■ EXERCISE OBJECTIVE
Reproduce each line of the records below word for word, and leave the pictures out of your output.

====================

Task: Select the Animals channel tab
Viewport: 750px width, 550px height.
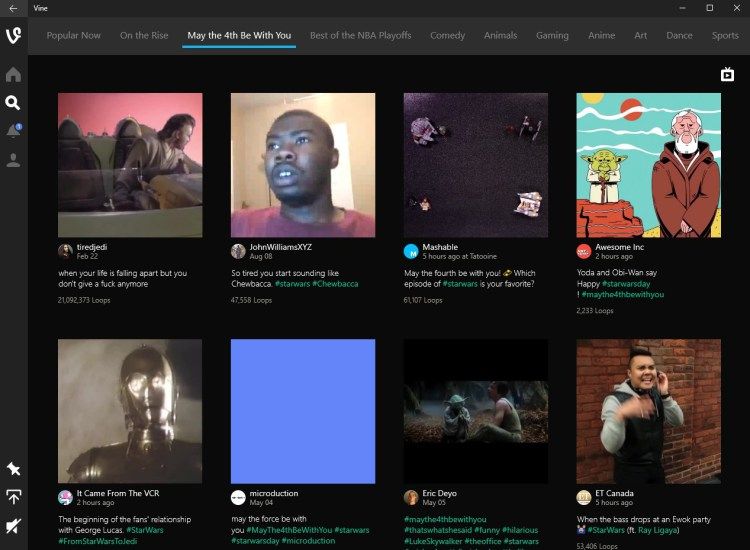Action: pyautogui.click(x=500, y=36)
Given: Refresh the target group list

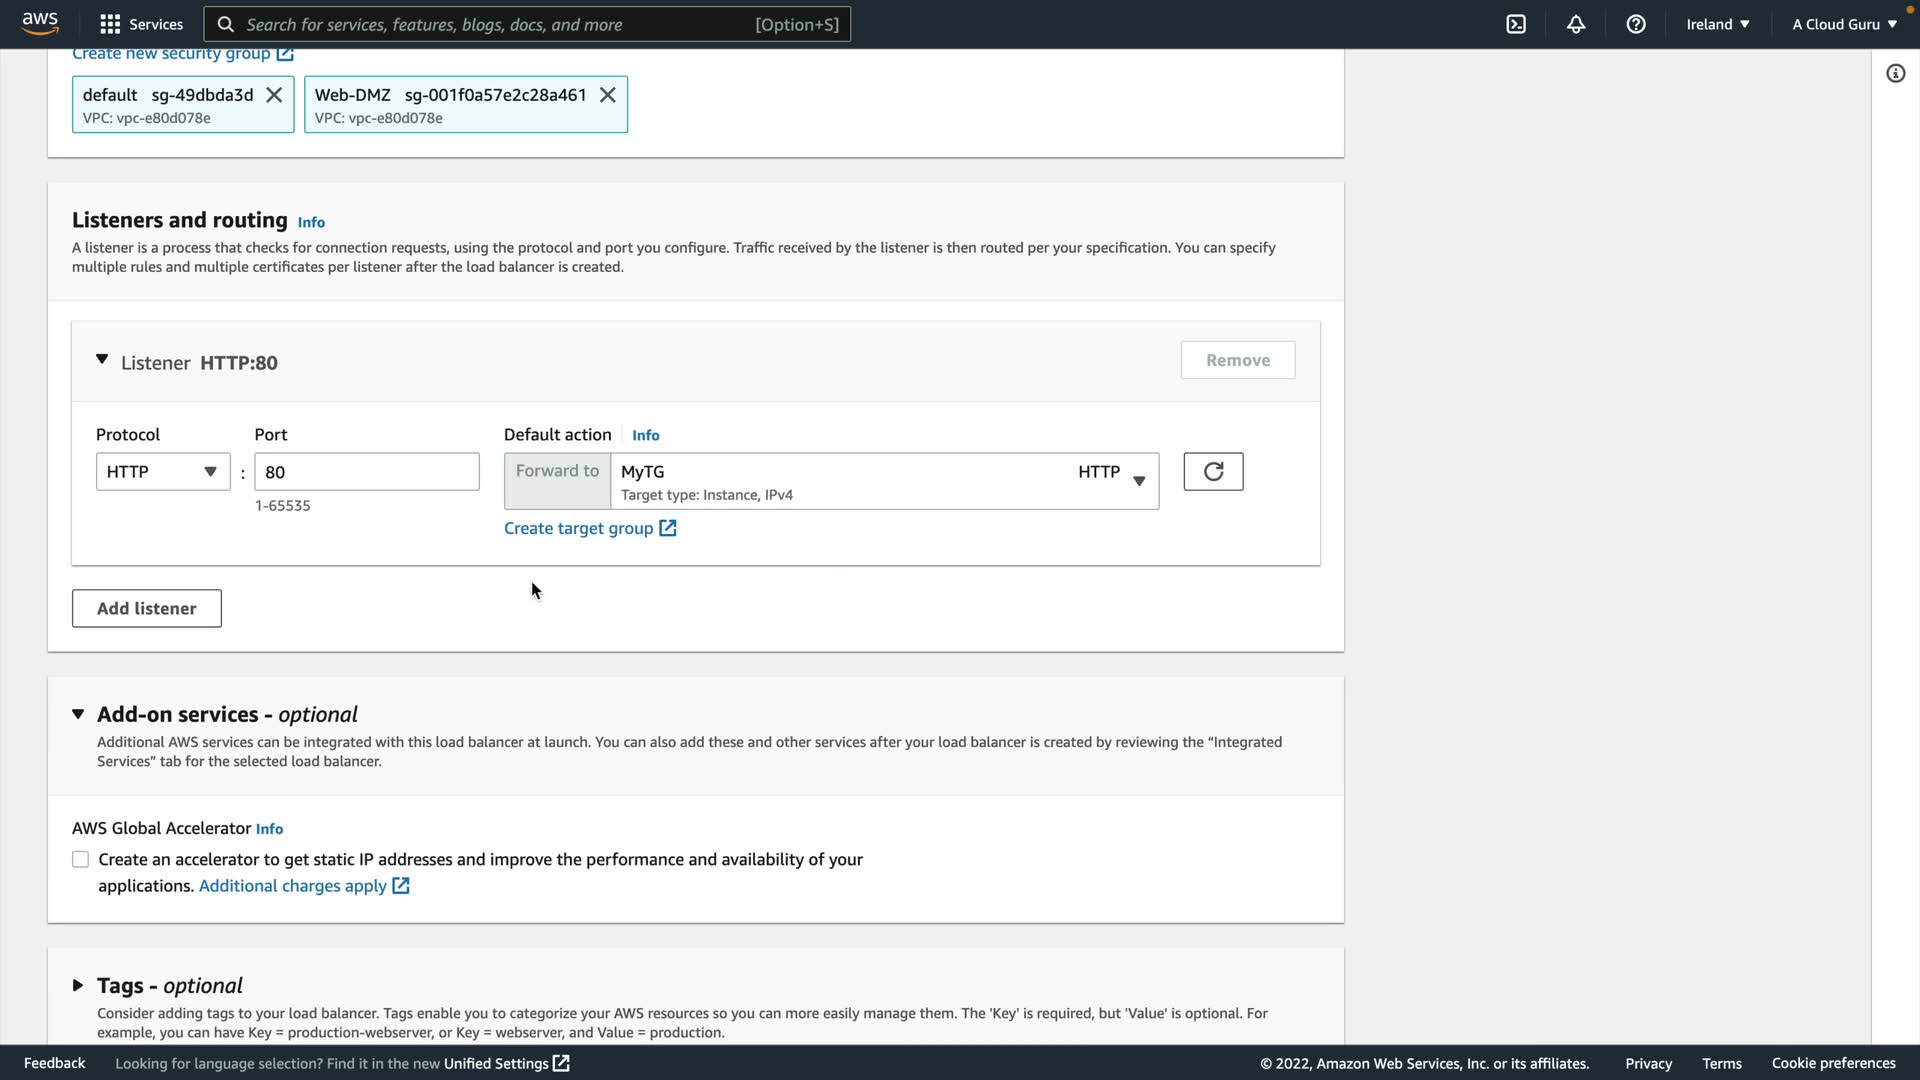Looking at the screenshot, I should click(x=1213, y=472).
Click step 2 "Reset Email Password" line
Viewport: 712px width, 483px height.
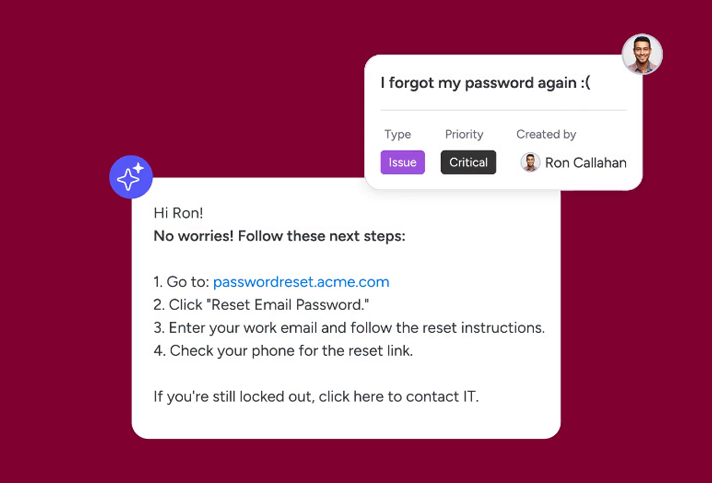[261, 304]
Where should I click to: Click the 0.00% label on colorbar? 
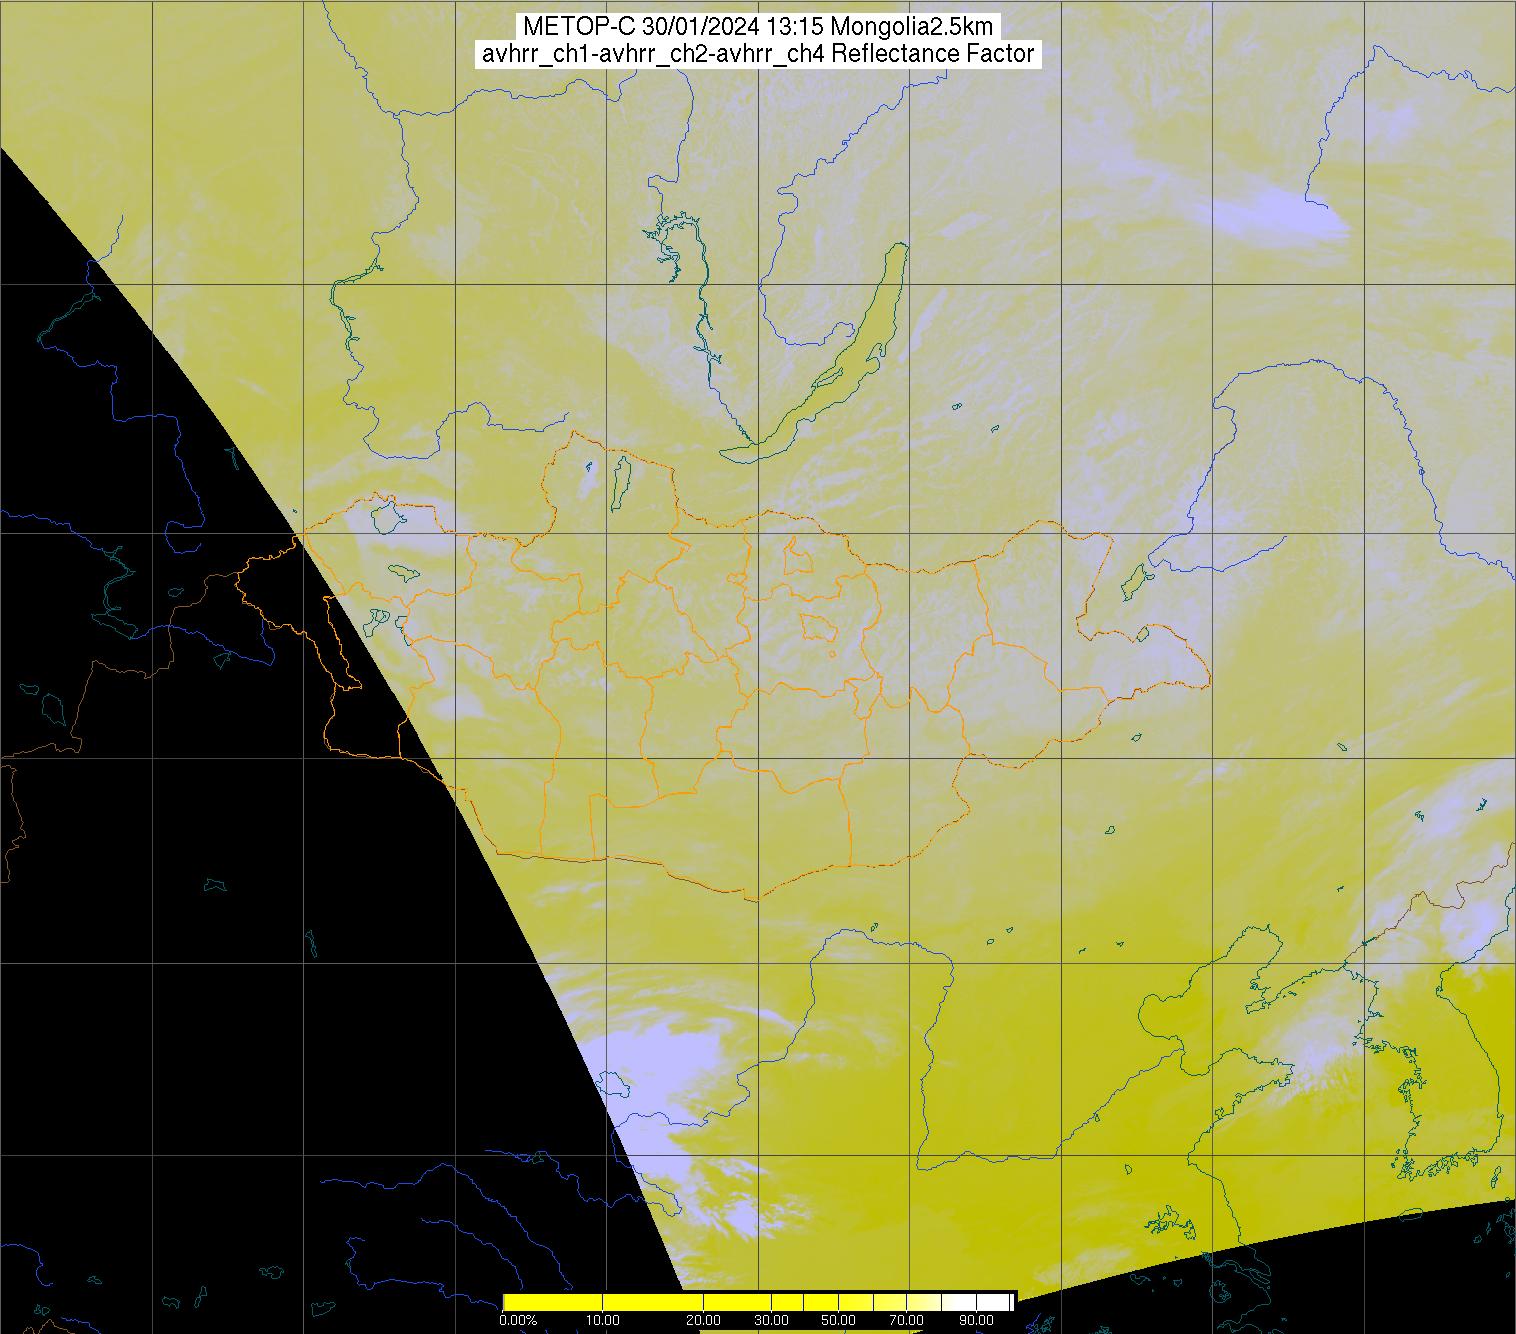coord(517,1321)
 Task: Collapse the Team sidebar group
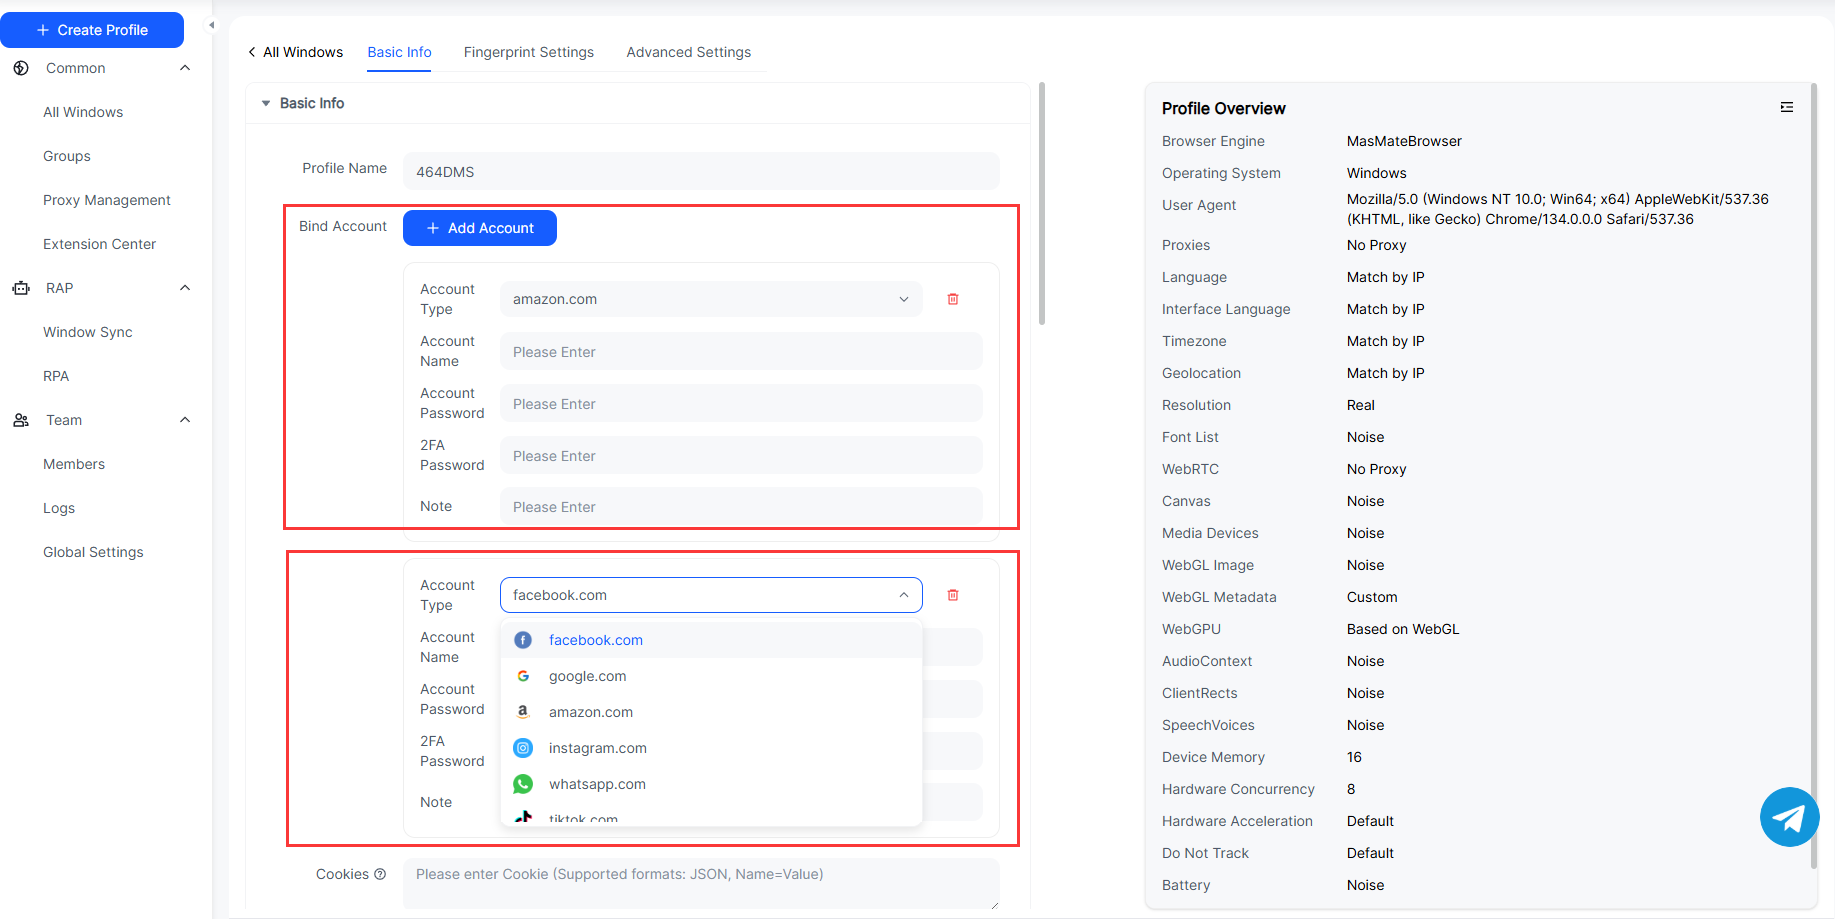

====================

■ TASK ANSWER
Task: Select the Animals channel tab
Viewport: 750px width, 550px height.
Action: pyautogui.click(x=500, y=36)
Given: Refresh the target group list

Looking at the screenshot, I should click(x=1213, y=472).
Click step 2 "Reset Email Password" line
Viewport: 712px width, 483px height.
[261, 304]
Where should I click to: Click the 0.00% label on colorbar? 
coord(517,1321)
 Task: Collapse the Team sidebar group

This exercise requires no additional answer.